Изменить размер шрифта - +

Александр Маврокордато, которому доводилось бывать в Топкапе, рассказывал своим домочадцам (а Юрек подслушал), что в особенный трепет его привёл «Фонтан палача» рядом с главными воротами дворца. В его струях ополаскивали руки и затупившиеся секиры бостанджи-баши — палачи султана, работавшие по совместительству… садовниками! Чтобы они не могли распространяться о происходящем при дворе, им с детства отрезали языки.

Казни в Истанбуле были привычным делом. Головы подданных султана летели с плеч за мельчайшую оплошность, даже совершенную нечаянную, по рассеянности, а затем выставлялись у стен султанского дворца на «Позорных камнях» для всеобщего обозрения. Жители Истанбула считали подобное зрелище обыденным и особо не пугались, привыкнув к смертям и казням, от которых провинившегося не могли спасти ни должность, ни знатное происхождение. Однако знатность рода и высокий пост имели значение уже после казни, когда решалось, на каком подносе — серебряном или деревянном — выставить голову казнённого, которому, конечно же это решение было безразлично.

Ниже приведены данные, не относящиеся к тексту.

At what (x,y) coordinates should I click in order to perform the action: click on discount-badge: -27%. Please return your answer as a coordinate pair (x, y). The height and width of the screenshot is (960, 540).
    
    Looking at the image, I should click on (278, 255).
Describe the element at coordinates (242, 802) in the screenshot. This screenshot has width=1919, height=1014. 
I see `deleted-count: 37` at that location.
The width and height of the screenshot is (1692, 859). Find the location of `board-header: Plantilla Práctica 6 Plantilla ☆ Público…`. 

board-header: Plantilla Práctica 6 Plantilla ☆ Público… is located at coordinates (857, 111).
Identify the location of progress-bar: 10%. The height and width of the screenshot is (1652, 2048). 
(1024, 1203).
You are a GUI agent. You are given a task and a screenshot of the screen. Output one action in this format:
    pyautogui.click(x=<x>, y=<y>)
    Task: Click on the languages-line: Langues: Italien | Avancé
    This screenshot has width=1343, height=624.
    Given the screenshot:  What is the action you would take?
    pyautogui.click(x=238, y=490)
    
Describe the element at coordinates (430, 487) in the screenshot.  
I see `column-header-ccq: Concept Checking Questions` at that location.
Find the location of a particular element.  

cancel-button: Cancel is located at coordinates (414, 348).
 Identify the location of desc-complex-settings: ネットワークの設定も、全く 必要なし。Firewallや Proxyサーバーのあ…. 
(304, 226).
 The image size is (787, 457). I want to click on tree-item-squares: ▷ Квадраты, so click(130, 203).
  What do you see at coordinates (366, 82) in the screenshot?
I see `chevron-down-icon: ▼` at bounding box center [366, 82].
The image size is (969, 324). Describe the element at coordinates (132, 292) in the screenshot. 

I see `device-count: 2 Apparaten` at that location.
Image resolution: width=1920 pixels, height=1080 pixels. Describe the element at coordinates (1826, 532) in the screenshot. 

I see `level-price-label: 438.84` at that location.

Самое «привилегированное» положение было у головы великого визиря. Ей полагалось серебряное блюдо и место на мраморной колонне у дворцовых ворот. Головы менее крупных сановников выставлялись на деревянных подносах, а уж головы рядовых чиновников или купцов укладывались прямо на землю без всяких подставок возле стен Топкапы. Поэтому кейфующие собеседники решили не смущать джиннов своими опасными разговорами, из-за которых можно было запросто лишиться головы, и начали обсуждать близкие и понятные им торговые дела. А Юрек мысленно перенёсся в завтрашний день. Он надеялся, что этот день будет приятным во всех отношениях, так как наступал один из главных мусульманских праздников — Ураза-байрам, праздник разговения в честь окончания поста в месяц Рамадан.

В этот день и православное семейство Маврокордато, отдавая дань уважения Ураза-байраму, с наиболее приближёнными слугами и рабами выбирались отдохнуть на природе. У состоятельных жителей Истанбула было одно особо излюбленное место — там, где бухта Золотой Рог врезалась в сушу наиболее глубоко. Оно называлось Кягытхане — «Сладкие Воды»; наверное, потому, что там бил источник прекрасной питьевой воды, а рождённый им ручей, пересекая луга, впадал в залив. Охраняя луга от потравы и желая сохранить их для отдыха жителей Истанбула в первозданном виде, правительство запретило выпас на них скота, даже мелкого рогатого, не говоря уже о крупном.

Но в этот раз Александр Маврокордато решил растянуть удовольствие. Так как Ураза-байрам должен был длиться три дня, в первый день грек решил устроить прогулку по Босфору, чтобы насладиться видом прекрасных берегов пролива. А на следующий день все должны были отправиться в Кягытхане.

Обычно любители отдыха на воде нанимали сандал — лодку-плоскодонку, рассчитанную на одного гребца — или каик с несколькими гребцами. Всё это стоило от двух до четырёх акче. Но поскольку количество домочадцев Маврокордато вместе со слугами, которые должны были их обслуживать в пути и на привале, приближалось к двум десяткам человек, скромное судёнышко не могло устроить компанию, и грек дал распоряжение Кульчицкому, чтобы тот заказал большой каик с шестью гребцами, которые за свои труды потребовали двадцать пять акче. А ещё сверх платы полагалось накормить гребцов. Это не очень понравилось прижимистому Маврокордато, но он знал, что лодочники ещё те горлохваты и с ними лучше не спорить.

Кофе, приятная атмосфера кахвехане и предстоящий праздник настроили Юрека на благостный лад; ему даже показалось, что тяжёлый груз рабской доли, который давил его и пригибал к земле с момента пленения мурзами хана Мехмед-Гирея, незаметно соскользнул с плеч, и Кульчицкий почувствовал огромное облегчение. Ему вдруг показалось, что он свободный человек. Почти свободный — всё равно где-то внутри таился коварный зверёк, похожий на крысу, в любой момент готовый вонзить свои острые ядовитые зубы в душу Юрека.